よって、「一生安心して暮らせる」貯金をためこむのは現実的ではない。
ストック(貯金)の多さよりもフロー(価値)を生み出す力が必要となる、という。
100歳まで生きてしまったらどうする
わたしも「100歳になってもピンピンしている」という想定でキャッシュフローのシミュレーションはしていない。
現行の年金制度も「人生100年社会」を維持するだけの年金を全国民に保証できないだろう。

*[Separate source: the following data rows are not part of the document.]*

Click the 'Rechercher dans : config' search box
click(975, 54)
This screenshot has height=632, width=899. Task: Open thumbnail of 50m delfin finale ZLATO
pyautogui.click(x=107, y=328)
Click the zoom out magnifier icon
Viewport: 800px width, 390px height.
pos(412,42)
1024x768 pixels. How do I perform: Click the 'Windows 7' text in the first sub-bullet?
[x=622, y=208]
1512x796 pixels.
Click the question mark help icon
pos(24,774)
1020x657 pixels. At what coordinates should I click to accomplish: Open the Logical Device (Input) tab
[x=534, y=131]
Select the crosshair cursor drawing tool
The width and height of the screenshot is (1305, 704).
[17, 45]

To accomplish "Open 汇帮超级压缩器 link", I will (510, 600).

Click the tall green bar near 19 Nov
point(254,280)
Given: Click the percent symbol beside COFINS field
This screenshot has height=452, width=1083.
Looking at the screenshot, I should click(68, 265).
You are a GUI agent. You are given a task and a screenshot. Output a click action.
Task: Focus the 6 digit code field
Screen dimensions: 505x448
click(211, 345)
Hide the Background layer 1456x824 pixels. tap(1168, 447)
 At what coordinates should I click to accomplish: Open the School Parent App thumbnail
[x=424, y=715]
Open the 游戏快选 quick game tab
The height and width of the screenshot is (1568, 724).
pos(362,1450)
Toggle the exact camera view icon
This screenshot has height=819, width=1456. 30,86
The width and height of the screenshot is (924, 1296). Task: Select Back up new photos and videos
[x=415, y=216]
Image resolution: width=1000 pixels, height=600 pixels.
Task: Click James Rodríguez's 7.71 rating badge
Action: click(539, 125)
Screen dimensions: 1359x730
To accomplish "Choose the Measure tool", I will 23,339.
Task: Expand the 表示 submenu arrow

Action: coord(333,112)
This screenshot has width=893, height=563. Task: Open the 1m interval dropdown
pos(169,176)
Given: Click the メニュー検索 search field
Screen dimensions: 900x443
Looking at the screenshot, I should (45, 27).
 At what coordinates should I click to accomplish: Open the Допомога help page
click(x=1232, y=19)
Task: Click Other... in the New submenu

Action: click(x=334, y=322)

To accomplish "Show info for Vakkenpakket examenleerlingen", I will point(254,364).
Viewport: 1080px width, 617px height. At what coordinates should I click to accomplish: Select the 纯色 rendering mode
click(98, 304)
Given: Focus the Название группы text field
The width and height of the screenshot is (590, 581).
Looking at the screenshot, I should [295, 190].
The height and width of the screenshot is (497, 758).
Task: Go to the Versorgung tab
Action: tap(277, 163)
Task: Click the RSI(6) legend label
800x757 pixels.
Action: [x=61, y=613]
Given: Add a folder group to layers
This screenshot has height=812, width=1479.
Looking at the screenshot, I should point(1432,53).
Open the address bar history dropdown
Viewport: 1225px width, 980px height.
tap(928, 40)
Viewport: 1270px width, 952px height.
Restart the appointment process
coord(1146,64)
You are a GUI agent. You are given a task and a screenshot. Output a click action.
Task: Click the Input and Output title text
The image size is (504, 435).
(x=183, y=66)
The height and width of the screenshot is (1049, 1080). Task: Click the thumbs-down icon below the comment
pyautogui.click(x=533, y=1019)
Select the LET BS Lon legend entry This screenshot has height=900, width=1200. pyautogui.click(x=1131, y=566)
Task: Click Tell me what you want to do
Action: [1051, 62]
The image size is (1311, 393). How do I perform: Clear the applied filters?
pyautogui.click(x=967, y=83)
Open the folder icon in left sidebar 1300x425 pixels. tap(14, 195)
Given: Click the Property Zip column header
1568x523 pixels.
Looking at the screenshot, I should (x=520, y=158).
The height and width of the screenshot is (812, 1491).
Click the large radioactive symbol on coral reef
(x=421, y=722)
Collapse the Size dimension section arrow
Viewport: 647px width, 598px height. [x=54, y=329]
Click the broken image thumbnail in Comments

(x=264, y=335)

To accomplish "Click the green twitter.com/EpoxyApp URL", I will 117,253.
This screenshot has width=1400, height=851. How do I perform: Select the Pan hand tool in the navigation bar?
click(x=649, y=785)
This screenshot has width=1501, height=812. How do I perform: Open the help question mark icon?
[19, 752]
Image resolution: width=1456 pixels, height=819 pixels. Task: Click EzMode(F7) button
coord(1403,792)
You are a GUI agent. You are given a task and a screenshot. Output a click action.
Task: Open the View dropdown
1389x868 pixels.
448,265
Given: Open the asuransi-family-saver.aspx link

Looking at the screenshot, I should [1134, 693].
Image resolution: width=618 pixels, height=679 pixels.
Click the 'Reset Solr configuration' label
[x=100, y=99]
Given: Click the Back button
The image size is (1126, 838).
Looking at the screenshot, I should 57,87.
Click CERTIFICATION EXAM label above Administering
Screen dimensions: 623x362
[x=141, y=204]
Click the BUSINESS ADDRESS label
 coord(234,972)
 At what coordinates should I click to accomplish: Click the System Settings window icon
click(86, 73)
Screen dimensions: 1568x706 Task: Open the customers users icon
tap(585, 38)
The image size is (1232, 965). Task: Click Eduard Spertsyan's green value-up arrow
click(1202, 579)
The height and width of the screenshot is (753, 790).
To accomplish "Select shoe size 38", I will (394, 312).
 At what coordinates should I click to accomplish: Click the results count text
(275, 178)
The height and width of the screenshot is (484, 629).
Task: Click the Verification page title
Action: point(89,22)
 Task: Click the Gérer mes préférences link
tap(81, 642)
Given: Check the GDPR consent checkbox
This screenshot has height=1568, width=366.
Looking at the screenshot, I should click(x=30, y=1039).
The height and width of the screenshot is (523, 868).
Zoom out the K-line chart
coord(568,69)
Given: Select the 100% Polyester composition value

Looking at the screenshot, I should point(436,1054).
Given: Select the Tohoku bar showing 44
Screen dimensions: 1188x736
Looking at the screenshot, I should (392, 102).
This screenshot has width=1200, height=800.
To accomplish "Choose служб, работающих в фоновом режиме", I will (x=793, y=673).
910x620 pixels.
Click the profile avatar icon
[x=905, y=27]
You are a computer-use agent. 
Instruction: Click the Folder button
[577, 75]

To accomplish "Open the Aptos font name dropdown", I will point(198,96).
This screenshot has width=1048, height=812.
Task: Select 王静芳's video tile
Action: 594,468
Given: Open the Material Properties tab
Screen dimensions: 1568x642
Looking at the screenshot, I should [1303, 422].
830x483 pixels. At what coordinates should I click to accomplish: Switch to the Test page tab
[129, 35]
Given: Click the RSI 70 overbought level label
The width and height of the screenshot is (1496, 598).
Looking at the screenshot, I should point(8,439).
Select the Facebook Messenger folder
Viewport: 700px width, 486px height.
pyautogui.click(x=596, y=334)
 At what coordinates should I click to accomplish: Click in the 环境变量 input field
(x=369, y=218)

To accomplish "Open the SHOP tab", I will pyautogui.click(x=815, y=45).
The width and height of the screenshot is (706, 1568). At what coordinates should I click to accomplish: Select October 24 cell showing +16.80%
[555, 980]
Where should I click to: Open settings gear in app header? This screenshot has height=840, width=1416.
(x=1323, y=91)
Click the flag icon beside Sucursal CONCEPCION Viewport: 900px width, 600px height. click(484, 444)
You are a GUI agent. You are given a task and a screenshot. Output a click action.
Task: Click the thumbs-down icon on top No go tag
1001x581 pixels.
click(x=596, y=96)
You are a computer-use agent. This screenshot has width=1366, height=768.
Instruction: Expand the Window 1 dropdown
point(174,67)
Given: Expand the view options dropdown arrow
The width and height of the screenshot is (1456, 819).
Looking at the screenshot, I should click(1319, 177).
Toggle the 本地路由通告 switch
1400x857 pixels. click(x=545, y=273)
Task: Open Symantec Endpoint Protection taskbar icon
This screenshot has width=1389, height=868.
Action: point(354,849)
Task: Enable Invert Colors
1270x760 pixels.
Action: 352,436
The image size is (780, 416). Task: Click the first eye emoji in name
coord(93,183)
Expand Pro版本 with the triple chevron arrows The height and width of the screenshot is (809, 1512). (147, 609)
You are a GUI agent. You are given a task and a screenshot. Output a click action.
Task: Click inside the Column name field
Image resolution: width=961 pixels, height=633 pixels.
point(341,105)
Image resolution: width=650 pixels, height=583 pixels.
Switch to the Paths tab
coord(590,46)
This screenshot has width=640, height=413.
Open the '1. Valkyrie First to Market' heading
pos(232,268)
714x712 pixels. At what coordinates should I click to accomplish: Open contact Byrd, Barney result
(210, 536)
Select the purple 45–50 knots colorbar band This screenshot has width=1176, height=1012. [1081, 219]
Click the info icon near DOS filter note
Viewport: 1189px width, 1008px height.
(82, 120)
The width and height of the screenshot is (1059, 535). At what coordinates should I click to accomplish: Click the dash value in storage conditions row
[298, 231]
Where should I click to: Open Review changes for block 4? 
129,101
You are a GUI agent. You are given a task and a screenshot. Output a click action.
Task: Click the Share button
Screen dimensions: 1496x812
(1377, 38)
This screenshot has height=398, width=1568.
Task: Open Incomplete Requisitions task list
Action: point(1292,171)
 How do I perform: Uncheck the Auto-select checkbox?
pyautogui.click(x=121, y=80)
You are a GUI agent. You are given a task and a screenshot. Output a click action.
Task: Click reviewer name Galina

100歳まで生きるかもしれない時代に、過去に貯めた資産を後生大事に握りしめ、資産が減らないか、これで十分か、と心配しながら生きる人生は、楽しいものではありません。そうではなく、組織を離れても稼げる力や、年齢を重ねても新しいものに挑戦できる好奇心や前向きな姿勢、見知らぬ人とも良好な人間関係を築ける人付き合いの能力などが、人生の豊かさを決めていくのです。
(中略)
過去に貯めたものだけでは持たないほど人生が長くなると、たくさんの資産を持つ人から生きる力のある人への、パワーシフトが起こるのです。
本書p.88
まとめると、次のようになる。
高齢化社会を生き抜く力とは
これからの高齢化社会を「生きる力」とは、
- 組織を離れても稼げる力
- 年齢を重ねても新しいものに挑戦できる好奇心や前向きな姿勢
- 見知らぬ人とも良好な人間関係を築ける人付き合いの能力
ないね~、こんな「生きる力」は。
ほとんどの人は、
- 組織を離れたら(退職したら)そんなに稼げない
- 年齢を重ねるほど現状維持したがる、何をするにも面倒になる
- 見知らぬ人と良好な人間関係を築けない
というのが実情ではないだろうか。
生きる力がなくても生きるには
貯金があってもどんどん寿命が伸びてしまったら、個人でできるのは「支出を最小化する」ことくらいしかない。
貯金の残高が気になったり、年金の支給額に一喜一憂したりする人生は楽しくない。
どうやって人生を楽しみながら「フロー」を生み出していく力を身につけるのか、色々考えさせられる本だった。
※2014年8月18日追記
高齢化が進んで100歳まで生きるのが当たり前になると、ほとんどの人が貯金と年金だけで生きていくのが困難になる。お金を使わないで生活を維持していく仕組みができていくのではないか。